En este sentido la cuestión no es en realidad porqué esta tendencia a la derecha también se da en España sino porqué en España no ha conseguido llegar aún al gobierno. Si entendemos que las derechas están subiendo globalmente porque están ganando la guerra cultural y consiguiendo que sus marcos sean los hegemónicos, aquellos con los que todo el mundo analiza la realidad, nos daremos cuenta de que esas izquierdas que no se enfrentan con el poder ni plantean una alternativa al sistema, sino que asumen los marcos impuestos por la ola reaccionaria, son funcionales a dicha ola. Trump es hijo de los Biden y los Clinton, es consecuencia sobre todo de la incapacidad del gobierno de Obama a la hora de transformar la sociedad norteamericana.
Desde esta óptica entendemos que la diferencia del caso español ha sido precisamente tener una izquierda valiente que planteaba la necesidad de afrontar ese tipo de transformaciones.
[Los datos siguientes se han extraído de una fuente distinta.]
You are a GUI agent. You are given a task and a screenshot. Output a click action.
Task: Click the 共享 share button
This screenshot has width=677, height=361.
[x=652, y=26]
España se ha beneficiado de la vacuna que supuso el 15M a la hora de asentar marcos hegemónicos alternativos a los que plantean las derechas; al margen de los vaivenes electorales e institucionales que ha atravesado nuestro país en los últimos 15 años, lo políticamente determinante es que ante la gran crisis económica de 2008 la gran mayoría del país respondió aspirando a conseguir justicia social y derechos garantizados para todos, todas y todes, y esa aspiración ha sido la brújula que ha marcado un rumbo incompatible con la ola reaccionaria. Una aspiración, no lo olvidemos, que se tradujo en primer lugar y sobre todo en manifestaciones, acampadas, stop-desahucios y todo un repertorio de acción colectiva mucho más relacionado con el ruido y las calles que con los biquiños y los salones de eventos.
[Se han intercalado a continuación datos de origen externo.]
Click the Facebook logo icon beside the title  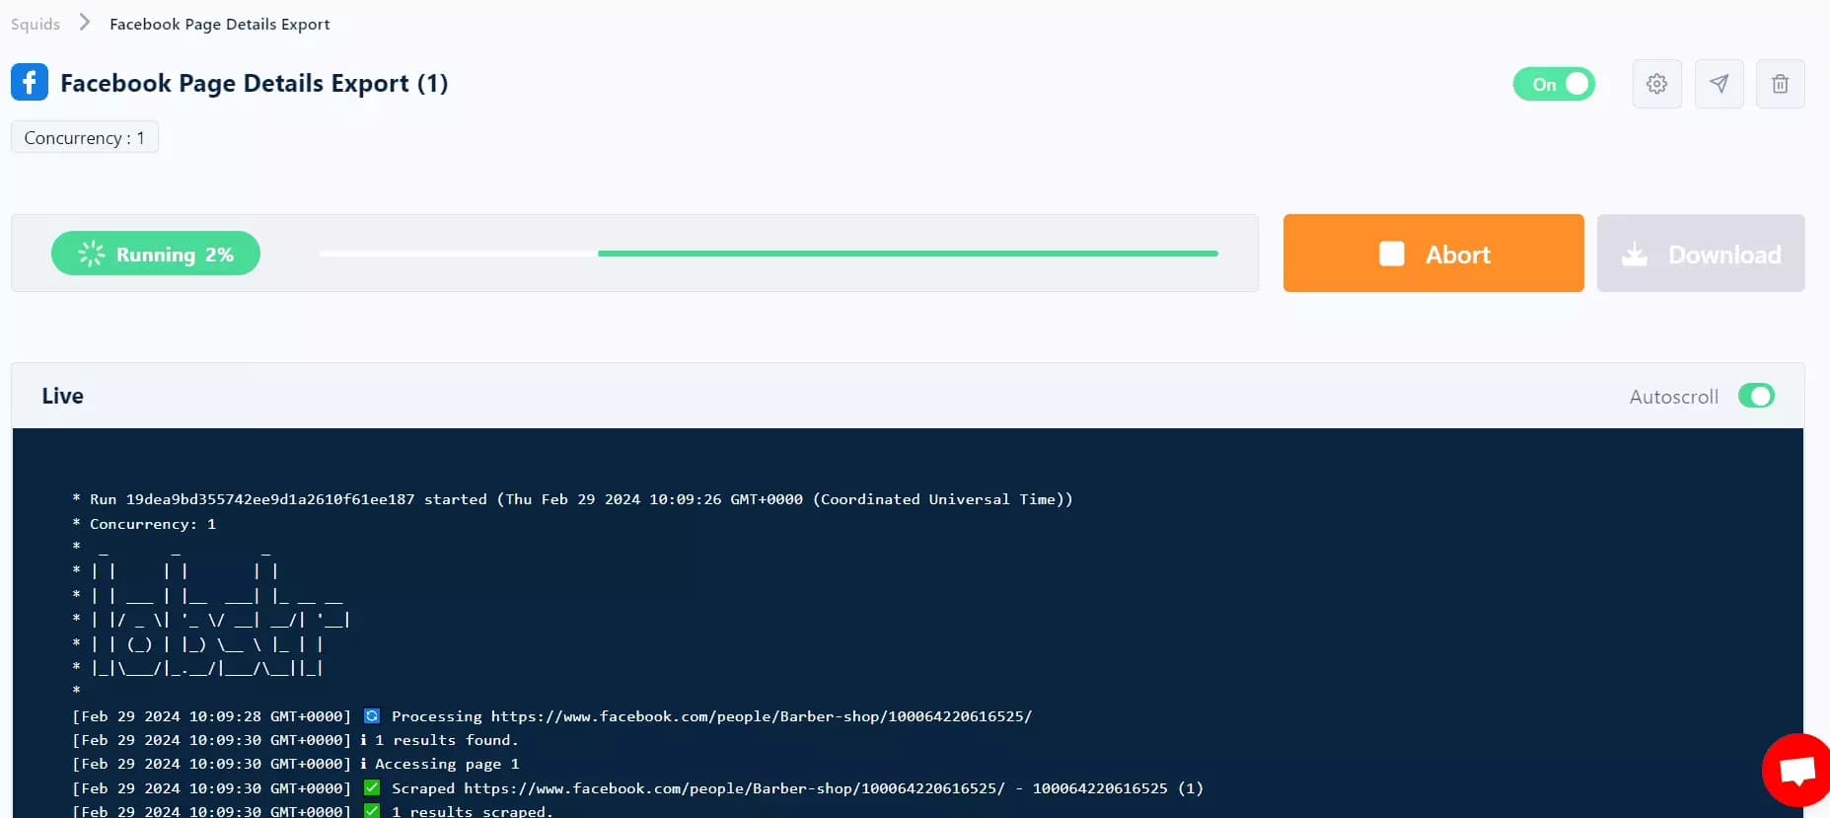(30, 82)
Por eso la segunda cuestión que es central, en mi opinión, es darnos cuenta de que lo más peligroso de la hipótesis antes formulada es que supone una impugnación no ya de los portavoces de Podemos sino principalmente del espíritu del 15M. De hecho, si alguna autocritica deberíamos hacernos en Podemos no es haber sido demasiado radicales, haber hecho demasiado ruido, haber intentado llevar demasiado lejos los avances sociales, sino no haberlo hecho lo suficiente. Pedro Sánchez estaría encantado con ser recordado como el Obama español aunque la herencia para su país fuera un Trump, somos quienes vamos a sufrir las consecuencias quienes debemos poner pie en pared.
Para ello debemos asumir con todas las consecuencias la centralidad de la guerra cultural y la importancia de difundir y defender posiciones valientes desde la izquierda, aunque suponga enfrentarse a todo el poder mediático que apoya el avance de los marcos de las derechas. Si tratamos de jugar en su tablero, hemos perdido antes de empezar.